3.1.3 Identification of Risk-Reducing States (A.3)

In case a safety-critical state is detected, a fallback system can guide the vehicle to a state with lower risk, often called a minimal risk maneuver (MRM) [82]. In such a situation, other constraints—such as comfort—can be secondary. Here, the primary goal of the automated vehicle is be the identification of an optimally safe trajectory, e.g. by enforcing safety constraints to the planning optimization problem [93]. Similar to A.1, those constraints can be defined through appropriate criticality metrics.

3.2 Verification and Validation

In the following, we present applications that are used for verification and validation of AV safety. If only accidents are defined to be unsafe events, the set of examined scenarios is extremely small. In this case, a safety argumentation would be based on a small sample size, leaving room for large statistical variances. A criticality metric allows to increase the set of scenarios by also considering ’near-miss’ events.

3.2.1 Requirement Elicitation (B.1)

Defining Pass-/Fail-Criteria (B.1.a) To evaluate test results, particular pass-/fail-criteria need to be derived from previously identified high-level safety goals [51], e.g. using a Systems Theoretic Process Analysis [26]. Together with target values [52], criticality metrics enable a precise argumentation on the performance of a vehicle in a test case.

3.2.2 Scenario Elicitation (B.2)

Scenario Classification (B.2.a)As to reduce downstream test efforts, the scenario space can be classified, e.g. in the form of a finite set of abstract or logical scenarios. This classification is performed relative to given criteria, e.g. the expected behavior of the ego vehicle [14] or the presence of phenomena [69]. Criticality metrics can be used complementary in the definition of scenario classes, e.g. to constrain a class to a certain measured aspect of criticality [54, 71].

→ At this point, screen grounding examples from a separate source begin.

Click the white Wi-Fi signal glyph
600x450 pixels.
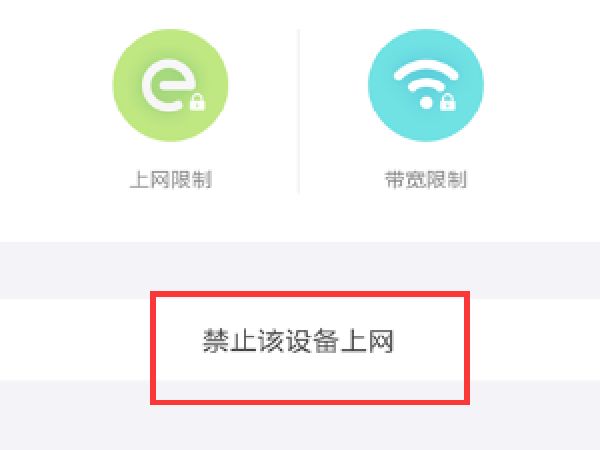click(x=426, y=85)
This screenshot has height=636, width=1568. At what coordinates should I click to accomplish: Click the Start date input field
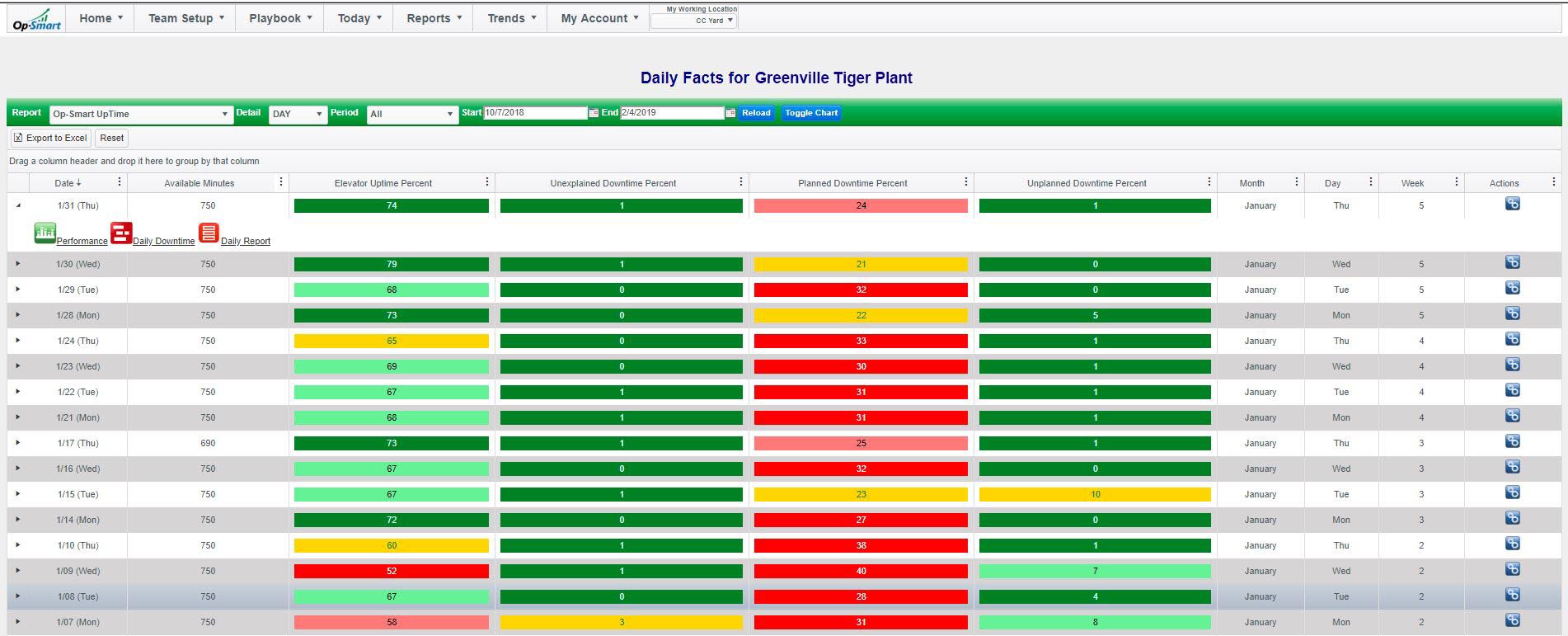coord(534,113)
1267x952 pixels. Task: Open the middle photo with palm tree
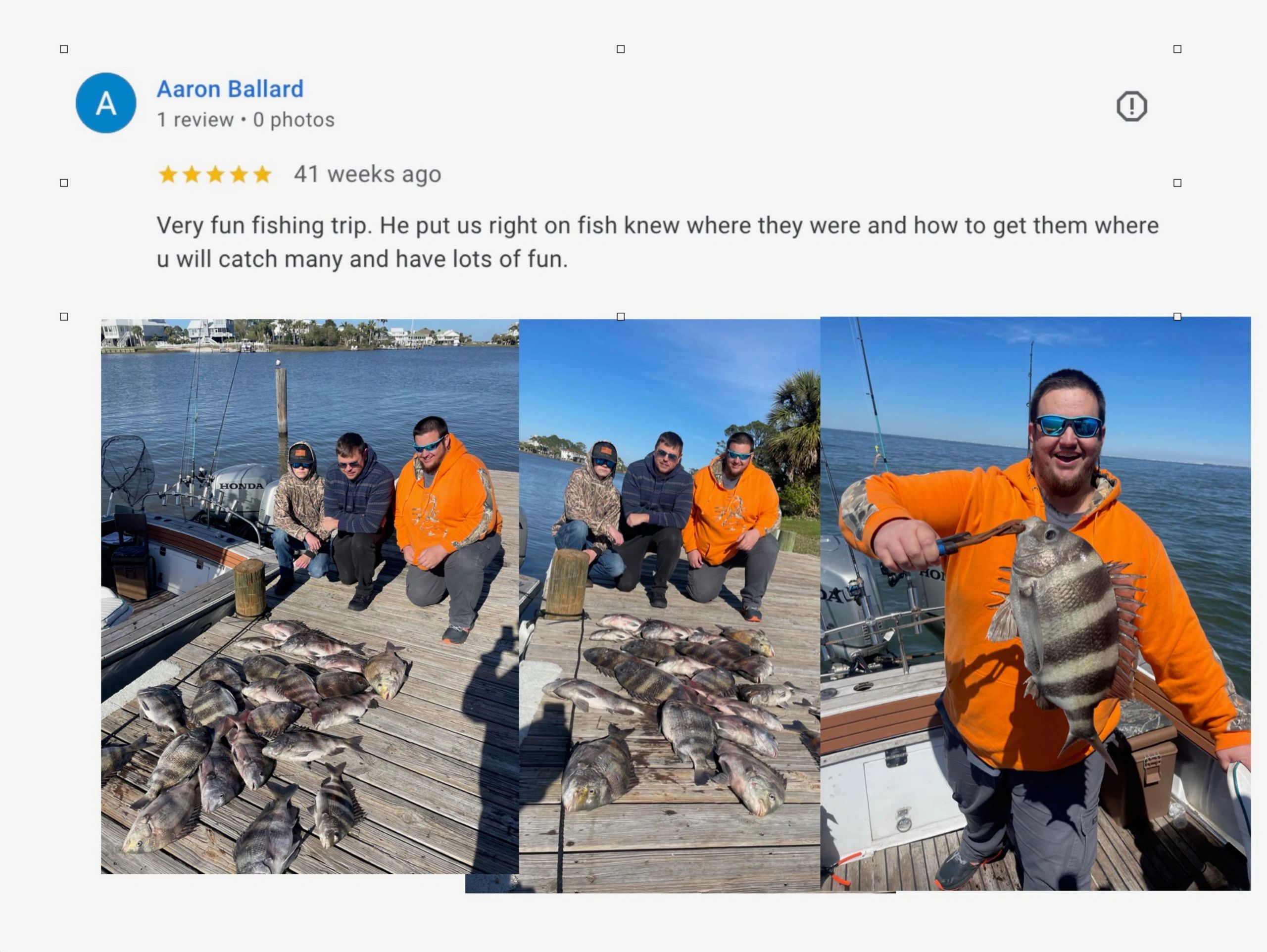click(x=670, y=606)
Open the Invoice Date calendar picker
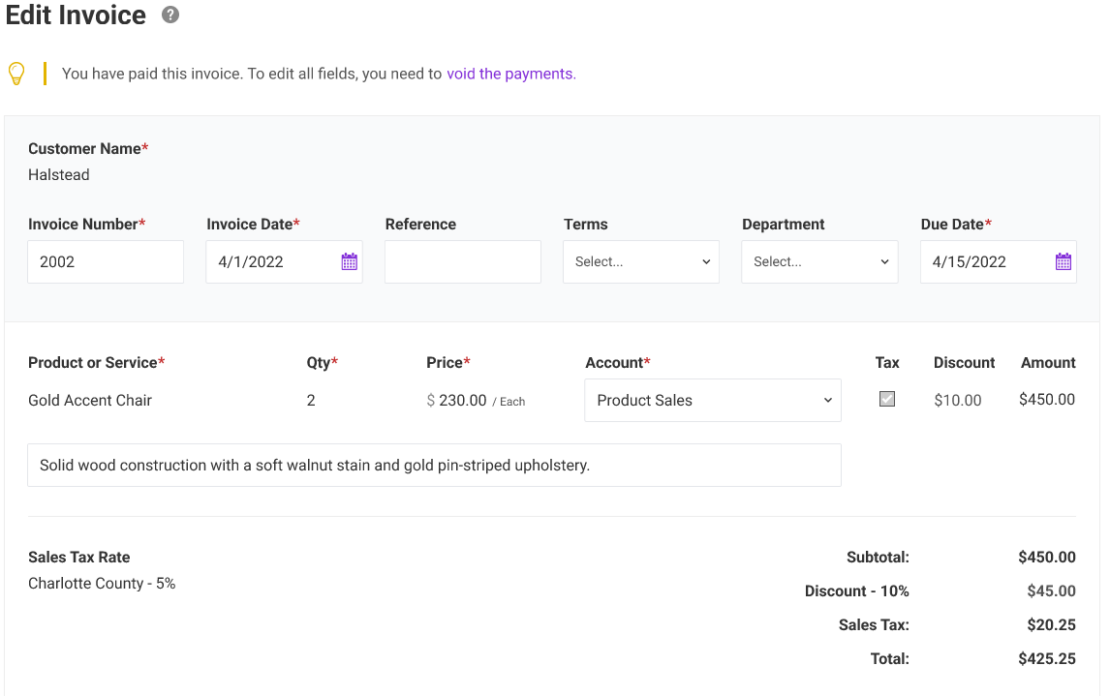 349,261
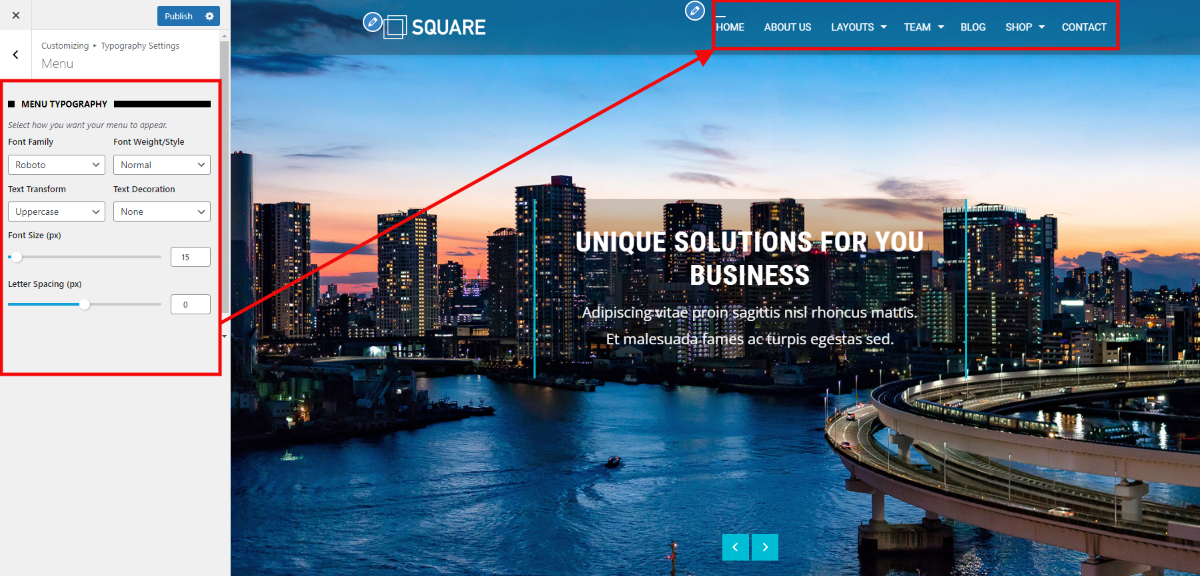Image resolution: width=1200 pixels, height=576 pixels.
Task: Open the Text Transform dropdown set to Uppercase
Action: click(57, 212)
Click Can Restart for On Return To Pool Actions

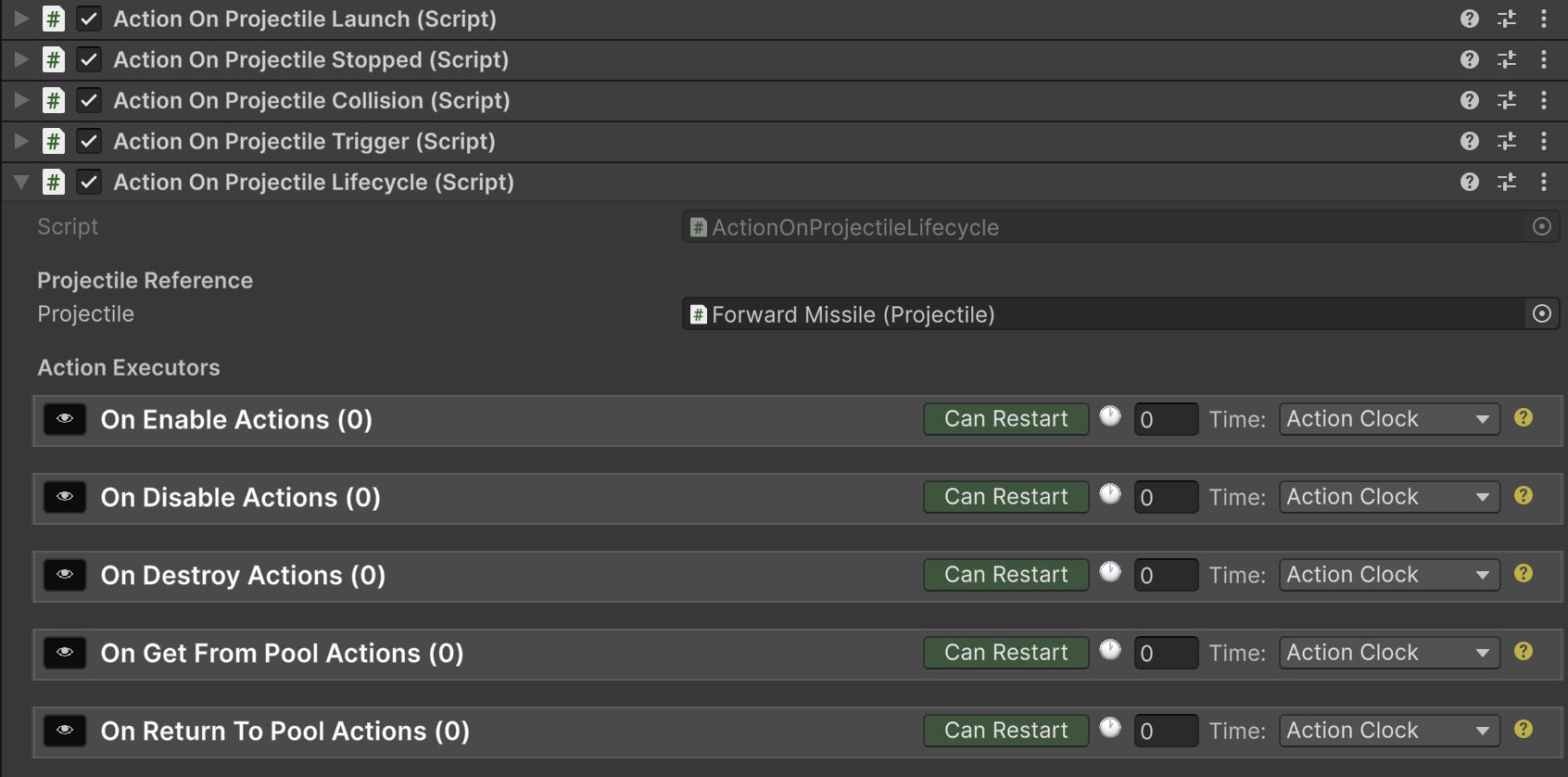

Scenario Instantiation (B.2.b) Besides generating a set of meaningful abstract or logical scenarios, downstream testing requires representative instances of those classes. To identify particularly safety-relevant test cases, the choice of representation can be guided by criticality metrics [49]. One possibility of identification is the use of optimization methods to derive relevant parameter combinations [31]. The solution to this problem can be indirectly approximated by optimizing the scenario class through learned regression models of a criticality metric [69] or directly, e.g. through importance sampling or Bayesian optimization [26] w.r.t. to a criticality metric [9].

Data-Driven Scenario Elicitation (B.2.c) Scenario classes are often derived from data bases. Naturally, criticality metrics can be computed on such data.

(i)
Selective Data Recording (B.2.c.i): Conducting real world drives of test vehicles is one method to collect relevant data for verification and validation [106]. As critical situations during such drives are rare, identifying them through appropriate metrics directly during the time of recording can reduce the amount of stored data significantly [101].
(ii)
Data Filtering (B.2.c.ii): Once data has been collected, e.g. through naturalistic driving studies or real world drives, one can identify particularly safety-relevant data samples, e.g. through querying and filtering the data basis [79]. As manual investigation is cumbersome, criticality metrics present as a tool in an automated analysis of large data sets [55]. Additionally, filtered data may also be clustered and compared to each other [84]. Those samples can later be used to build a scenario catalog [53].

3.2.3 Testing (B.3)

Search-Based Testing (B.3.a) When executing an abstract test case, it is of interest to guide the system under tests into states that challenge it w.r.t. to the tested property [32]. If we are given a safety property, criticality metrics can be employed as a continuous or even differentiable fitness function to effectively test the most safety-relevant aspects [13]. This can be achieved through (bounded) search-based optimization approaches [27].

Test Evaluation (B.3.b) During or after the execution of a test case, the performance of the system under test needs to be evaluated. This can be done based on the previously defined pass-/fail-criteria, which involve—possibly multiple—criticality metrics indicating the AV’s safety performance [36]. In contrast to defining pass-/fail-criteria, a test evaluation actually computes the value of metrics and compares their results against the given criteria. Additionally, tests may not be evaluated dichotomously, but also rated according to more complex scales.

3.2.4 Safety Argumentation (B.4)

Quantification for Hazardous Situations (B.4.a) Metrics can be used in a safety case to support a quantified argumentation on the automation’s safety. For example, they can be utilized to demonstrate the effectiveness of a risk mitigation strategy for a given hazard. Specifically, this can be achieved by showing to which degree the strategy reduces the criticality of such hazardous situations [52].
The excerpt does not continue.